In the days since a bombshell report linked Rep. Eric Swalwell, D-Calif., with a suspected Chinese spy, the congressman’s record on China has come under scrutiny.

A look at some of the California Democrat’s statements and legislative history reveals a mixed bag: at times opposing the Chinese government’s practices, but not when President Trump was involved.

“Director Ratcliffe said that China is the greatest threat, which does not match what we have been briefed on privately,” Swalwell told MSNBC’s Rachel Maddow in August, when discussing foreign election interference. While China, Iran, and Russia had all been suspected of trying to impact November’s election, Swalwell only focused on Russia, which he recognized as being the “one country that has a preference for Donald Trump.”

In May 2019, while he was in the middle of a short-lived presidential run, Swalwell called out China as a “bad actor,” but also criticized Trump for taking them on.
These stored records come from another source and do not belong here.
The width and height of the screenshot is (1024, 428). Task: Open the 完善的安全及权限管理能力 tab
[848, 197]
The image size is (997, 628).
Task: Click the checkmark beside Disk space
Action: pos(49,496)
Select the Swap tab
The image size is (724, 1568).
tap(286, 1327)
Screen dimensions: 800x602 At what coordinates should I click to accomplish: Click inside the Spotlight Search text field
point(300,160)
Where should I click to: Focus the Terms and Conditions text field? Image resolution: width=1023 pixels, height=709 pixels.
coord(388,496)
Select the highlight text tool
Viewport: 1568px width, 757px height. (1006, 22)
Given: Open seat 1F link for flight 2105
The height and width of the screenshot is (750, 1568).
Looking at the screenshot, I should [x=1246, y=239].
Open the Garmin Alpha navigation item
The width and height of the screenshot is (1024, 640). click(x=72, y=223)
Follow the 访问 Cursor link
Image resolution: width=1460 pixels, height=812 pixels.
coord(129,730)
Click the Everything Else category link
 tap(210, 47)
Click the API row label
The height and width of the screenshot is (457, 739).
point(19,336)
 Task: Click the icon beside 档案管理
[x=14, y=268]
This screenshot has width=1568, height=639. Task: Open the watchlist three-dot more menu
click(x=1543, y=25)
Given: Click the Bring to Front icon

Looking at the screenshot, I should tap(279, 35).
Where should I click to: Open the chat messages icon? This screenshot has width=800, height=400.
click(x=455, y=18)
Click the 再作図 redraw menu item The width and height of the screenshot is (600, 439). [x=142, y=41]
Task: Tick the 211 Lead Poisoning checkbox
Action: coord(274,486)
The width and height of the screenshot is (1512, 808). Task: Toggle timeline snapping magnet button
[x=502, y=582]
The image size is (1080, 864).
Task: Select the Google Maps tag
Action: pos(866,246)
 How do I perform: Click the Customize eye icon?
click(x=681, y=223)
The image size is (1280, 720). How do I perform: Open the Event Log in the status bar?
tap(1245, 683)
“I’ve seen first-hand the economic espionage that China commits and the adverse impact it has on American businesses,” Swalwell told CNBC, referring to his own experience on the House Intelligence Committee and the Judiciary Subcommittee on Courts, Intellectual Property, and the Internet. “China has not been forthright in even admitting that intellectual property theft and technology transfer occurs. Nor is China transparent on its industrial subsidies. Curbing China’s dishonest practices must be a part of any negotiation; as president, I would hold China accountable.”

In a PBS interview posted 10 days later, however, Swalwell slammed the president for his opposition to China.

“We’re in a significant trade deficit with China today. Going one on one with them in a trade war is ineffective, and the way the president is prosecuting it is incompetent,” Swalwell said.

“They’re a bad actor on intellectual property, on dumping steel, on manipulating currency,” Swalwell admitted. He then claimed, “That’s not the issue,” and focused on what he said was Trump’s failure to unite allies in opposing China.

In 2017, Swalwell knocked Trump for his strategy when it comes to North Korea, recommending talking “to experts, allies, & China.”

In past years, Swalwell has clearly opposed China on a number of issues. In 2014, he supported the World Trade Organization’s decision that said China violated international rules with their export restraints on rare earth elements. In 2016, he co-sponsored a House resolution condemning China’s dog meat festival and dog meat trade. And in October 2019 he was among lawmakers from both parties who criticized the NBA and the Houston Rockets for their pro-China statements after then-Rockets general manager Daryl Morey tweeted support for Hong Kong.

In the most recent significant issue related to China, the coronavirus pandemic, Swalwell again opted to oppose Trump, who — along with other Republicans — blamed the Chinese government for the pandemic after COVID-19 was first discovered in Wuhan. Swalwell accused those attributing the virus to China of being racist and xenophobic.

After Axios reported that a woman named Christine Fang or Fang Fang — who had helped fundraise for Swalwell in the past and placed at least one intern in his office — was a suspected Chinese spy, Swalwell implied that his criticism of Trump could have led to the story.

“I’ve been a critic of the president. I’ve spoken out against him. I was on both committees that worked to impeach him. The timing feels like that should be looked at,” Swalwell told Politico on Tuesday.

Swalwell revealed that Axios first approached him about his ties to Fang in July 2019, which was also when he ended his presidential campaign. But the Democratic lawmaker seemed to suggest that intelligence officials involved in Axios’ reporting were trying to “weaponize” his cooperation with authorities. Swalwell received a defensive briefing from investigators in 2015, and subsequently cut ties with Fang.

“What it appears though that this person — as the story reports — was unsuccessful in whatever they were trying to do. But if intelligence officials are trying to weaponize someone’s cooperation, they are essentially seeking to do what this person was not able to do, which is to try and discredit someone,” Swalwell said.